Data provided:

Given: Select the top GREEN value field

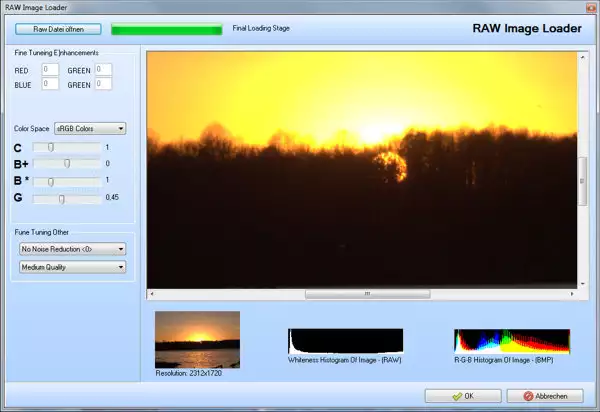Looking at the screenshot, I should pyautogui.click(x=103, y=70).
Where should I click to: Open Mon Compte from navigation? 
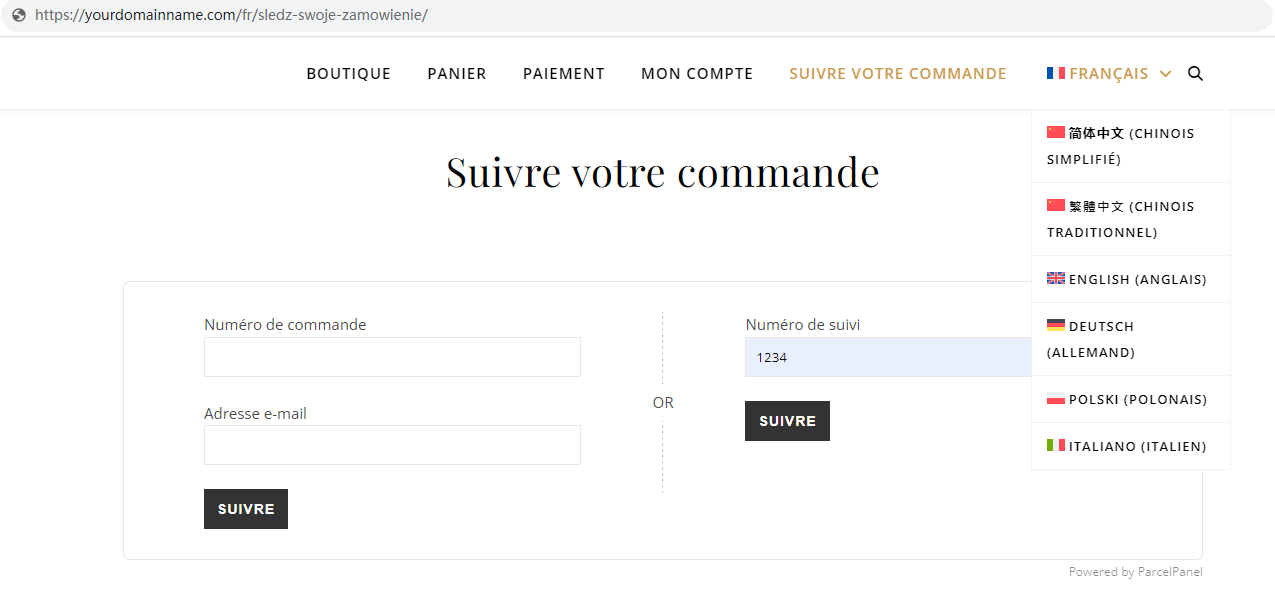point(697,74)
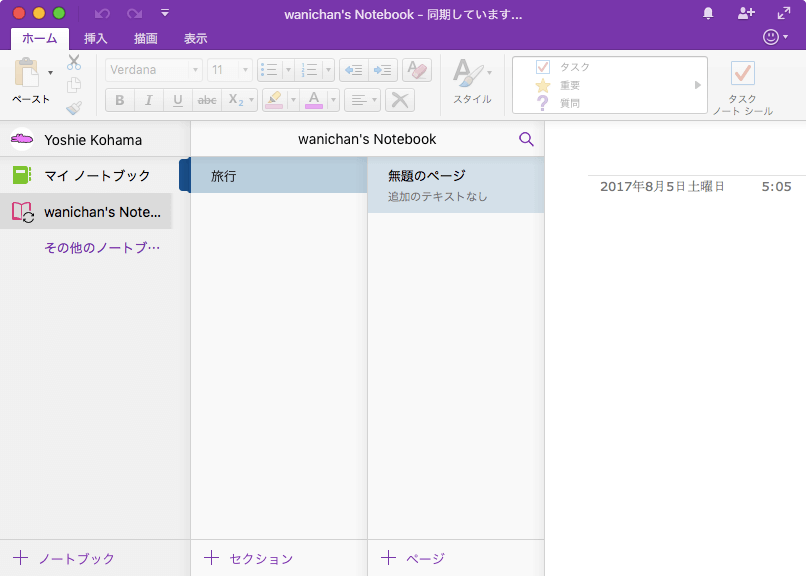Click the increase indent icon

click(383, 70)
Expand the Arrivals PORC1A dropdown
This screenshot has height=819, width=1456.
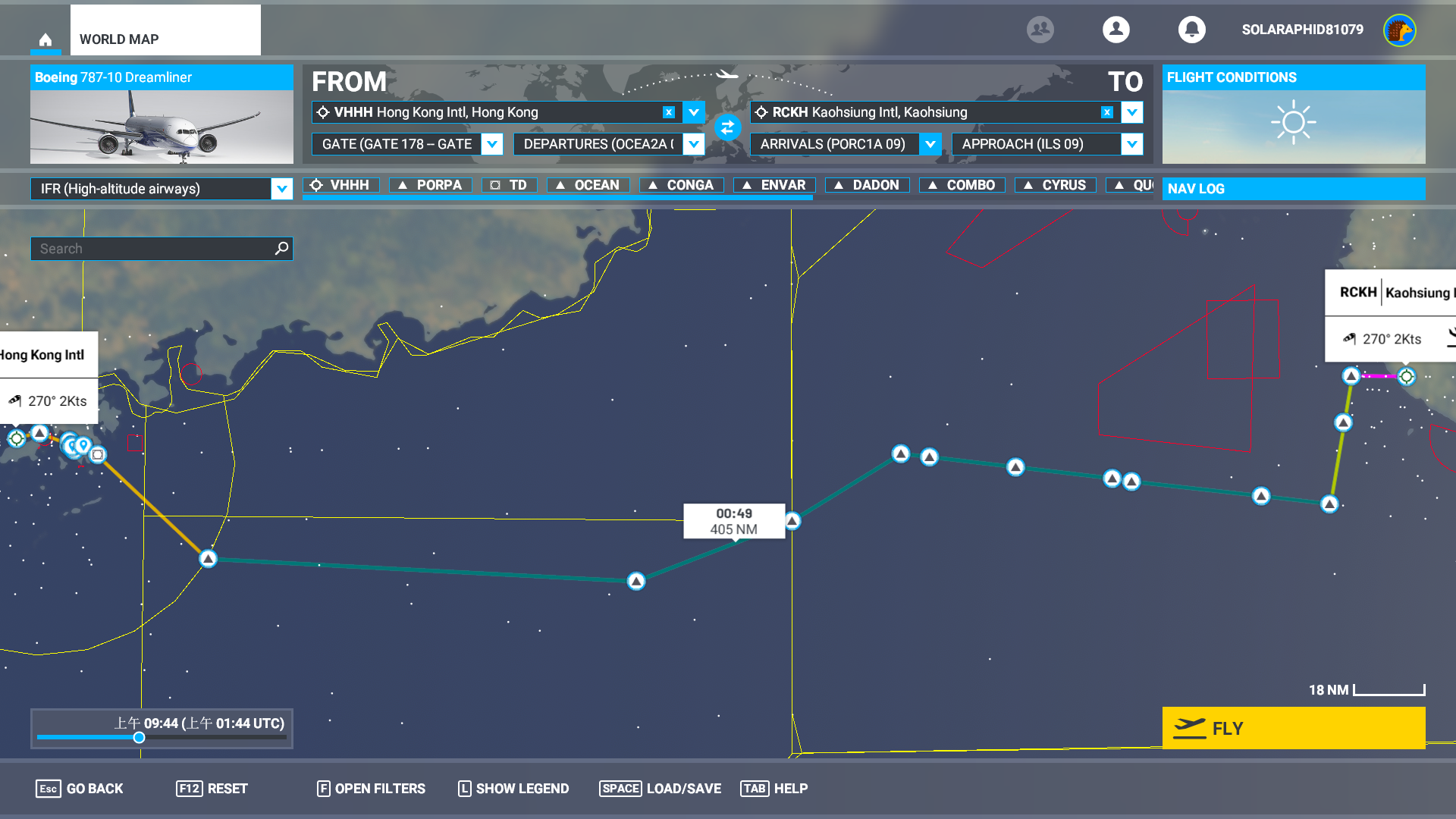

Assignment: Each entry should appear again exactly as written, pictures excluded.

Task response:
Given: Select the top GREEN value field

Looking at the screenshot, I should pyautogui.click(x=103, y=70).
Where should I click to: Open Mon Compte from navigation? 
point(697,74)
Click the increase indent icon

click(383, 70)
Expand the Arrivals PORC1A dropdown
This screenshot has height=819, width=1456.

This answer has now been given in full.